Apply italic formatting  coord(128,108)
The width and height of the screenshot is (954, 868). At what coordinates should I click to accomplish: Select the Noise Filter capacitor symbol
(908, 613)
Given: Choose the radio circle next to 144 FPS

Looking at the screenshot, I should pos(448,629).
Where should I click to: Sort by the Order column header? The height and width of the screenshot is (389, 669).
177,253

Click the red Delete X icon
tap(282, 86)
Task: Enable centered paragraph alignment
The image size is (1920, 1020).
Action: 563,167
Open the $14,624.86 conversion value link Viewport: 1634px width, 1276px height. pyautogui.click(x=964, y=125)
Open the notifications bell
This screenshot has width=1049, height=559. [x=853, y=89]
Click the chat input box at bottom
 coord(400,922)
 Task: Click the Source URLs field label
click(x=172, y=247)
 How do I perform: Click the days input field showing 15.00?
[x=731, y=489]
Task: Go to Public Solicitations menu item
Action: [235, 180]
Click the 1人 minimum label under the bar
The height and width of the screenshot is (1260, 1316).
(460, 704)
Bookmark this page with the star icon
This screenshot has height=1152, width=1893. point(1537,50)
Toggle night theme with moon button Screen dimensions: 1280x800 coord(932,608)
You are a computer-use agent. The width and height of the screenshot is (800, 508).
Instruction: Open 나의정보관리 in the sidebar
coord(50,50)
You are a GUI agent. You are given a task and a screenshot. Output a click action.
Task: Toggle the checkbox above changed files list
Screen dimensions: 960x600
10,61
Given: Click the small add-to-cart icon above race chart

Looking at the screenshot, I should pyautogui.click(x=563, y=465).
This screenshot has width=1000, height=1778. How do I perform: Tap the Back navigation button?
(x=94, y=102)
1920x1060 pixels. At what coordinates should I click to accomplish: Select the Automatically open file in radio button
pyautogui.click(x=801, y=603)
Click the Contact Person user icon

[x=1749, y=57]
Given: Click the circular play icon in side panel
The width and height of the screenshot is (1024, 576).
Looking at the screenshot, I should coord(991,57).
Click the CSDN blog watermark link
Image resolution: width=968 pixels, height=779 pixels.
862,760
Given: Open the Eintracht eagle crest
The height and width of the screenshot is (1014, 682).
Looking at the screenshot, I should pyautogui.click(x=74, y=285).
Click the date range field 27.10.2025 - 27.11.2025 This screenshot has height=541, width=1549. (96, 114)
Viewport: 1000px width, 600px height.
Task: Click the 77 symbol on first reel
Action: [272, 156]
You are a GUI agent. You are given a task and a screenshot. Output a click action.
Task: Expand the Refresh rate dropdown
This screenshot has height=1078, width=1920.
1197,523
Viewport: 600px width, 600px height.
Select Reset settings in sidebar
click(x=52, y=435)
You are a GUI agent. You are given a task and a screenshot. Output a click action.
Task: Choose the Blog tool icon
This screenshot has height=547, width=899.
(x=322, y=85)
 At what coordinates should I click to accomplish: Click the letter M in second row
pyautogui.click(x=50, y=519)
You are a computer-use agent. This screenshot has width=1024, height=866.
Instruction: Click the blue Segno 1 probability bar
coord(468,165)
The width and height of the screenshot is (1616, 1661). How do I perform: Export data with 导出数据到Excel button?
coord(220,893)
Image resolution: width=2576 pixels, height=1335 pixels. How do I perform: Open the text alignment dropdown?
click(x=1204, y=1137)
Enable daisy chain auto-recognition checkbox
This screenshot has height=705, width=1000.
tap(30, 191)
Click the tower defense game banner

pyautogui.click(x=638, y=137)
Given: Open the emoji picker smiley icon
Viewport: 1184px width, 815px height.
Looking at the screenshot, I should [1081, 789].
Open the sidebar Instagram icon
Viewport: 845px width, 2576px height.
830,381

******

Give the listing again, substituting "option button" for "radio circle" and changing nothing else.

**ANSWER BELOW**
Apply italic formatting  coord(128,108)
The width and height of the screenshot is (954, 868). At what coordinates should I click to accomplish: Select the Noise Filter capacitor symbol
(908, 613)
Given: Choose the option button next to 144 FPS

Looking at the screenshot, I should pos(448,629).
Where should I click to: Sort by the Order column header? The height and width of the screenshot is (389, 669).
177,253

Click the red Delete X icon
tap(282, 86)
Task: Enable centered paragraph alignment
The image size is (1920, 1020).
Action: 563,167
Open the $14,624.86 conversion value link Viewport: 1634px width, 1276px height. pyautogui.click(x=964, y=125)
Open the notifications bell
This screenshot has width=1049, height=559. [x=853, y=89]
Click the chat input box at bottom
 coord(400,922)
 Task: Click the Source URLs field label
click(x=172, y=247)
 How do I perform: Click the days input field showing 15.00?
[x=731, y=489]
Task: Go to Public Solicitations menu item
Action: [235, 180]
Click the 1人 minimum label under the bar
The height and width of the screenshot is (1260, 1316).
(460, 704)
Bookmark this page with the star icon
This screenshot has height=1152, width=1893. point(1537,50)
Toggle night theme with moon button Screen dimensions: 1280x800 coord(932,608)
You are a computer-use agent. The width and height of the screenshot is (800, 508).
Instruction: Open 나의정보관리 in the sidebar
coord(50,50)
You are a GUI agent. You are given a task and a screenshot. Output a click action.
Task: Toggle the checkbox above changed files list
Screen dimensions: 960x600
10,61
Given: Click the small add-to-cart icon above race chart

Looking at the screenshot, I should pyautogui.click(x=563, y=465).
This screenshot has width=1000, height=1778. How do I perform: Tap the Back navigation button?
(x=94, y=102)
1920x1060 pixels. At what coordinates should I click to accomplish: Select the Automatically open file in radio button
pyautogui.click(x=801, y=603)
Click the Contact Person user icon

[x=1749, y=57]
Given: Click the circular play icon in side panel
The width and height of the screenshot is (1024, 576).
Looking at the screenshot, I should coord(991,57).
Click the CSDN blog watermark link
Image resolution: width=968 pixels, height=779 pixels.
862,760
Given: Open the Eintracht eagle crest
The height and width of the screenshot is (1014, 682).
Looking at the screenshot, I should pyautogui.click(x=74, y=285).
Click the date range field 27.10.2025 - 27.11.2025 This screenshot has height=541, width=1549. (96, 114)
Viewport: 1000px width, 600px height.
Task: Click the 77 symbol on first reel
Action: [272, 156]
You are a GUI agent. You are given a task and a screenshot. Output a click action.
Task: Expand the Refresh rate dropdown
This screenshot has height=1078, width=1920.
1197,523
Viewport: 600px width, 600px height.
Select Reset settings in sidebar
click(x=52, y=435)
You are a GUI agent. You are given a task and a screenshot. Output a click action.
Task: Choose the Blog tool icon
This screenshot has height=547, width=899.
(x=322, y=85)
 At what coordinates should I click to accomplish: Click the letter M in second row
pyautogui.click(x=50, y=519)
You are a computer-use agent. This screenshot has width=1024, height=866.
Instruction: Click the blue Segno 1 probability bar
coord(468,165)
The width and height of the screenshot is (1616, 1661). How do I perform: Export data with 导出数据到Excel button?
coord(220,893)
Image resolution: width=2576 pixels, height=1335 pixels. How do I perform: Open the text alignment dropdown?
click(x=1204, y=1137)
Enable daisy chain auto-recognition checkbox
This screenshot has height=705, width=1000.
tap(30, 191)
Click the tower defense game banner

pyautogui.click(x=638, y=137)
Given: Open the emoji picker smiley icon
Viewport: 1184px width, 815px height.
Looking at the screenshot, I should [1081, 789].
Open the sidebar Instagram icon
Viewport: 845px width, 2576px height.
830,381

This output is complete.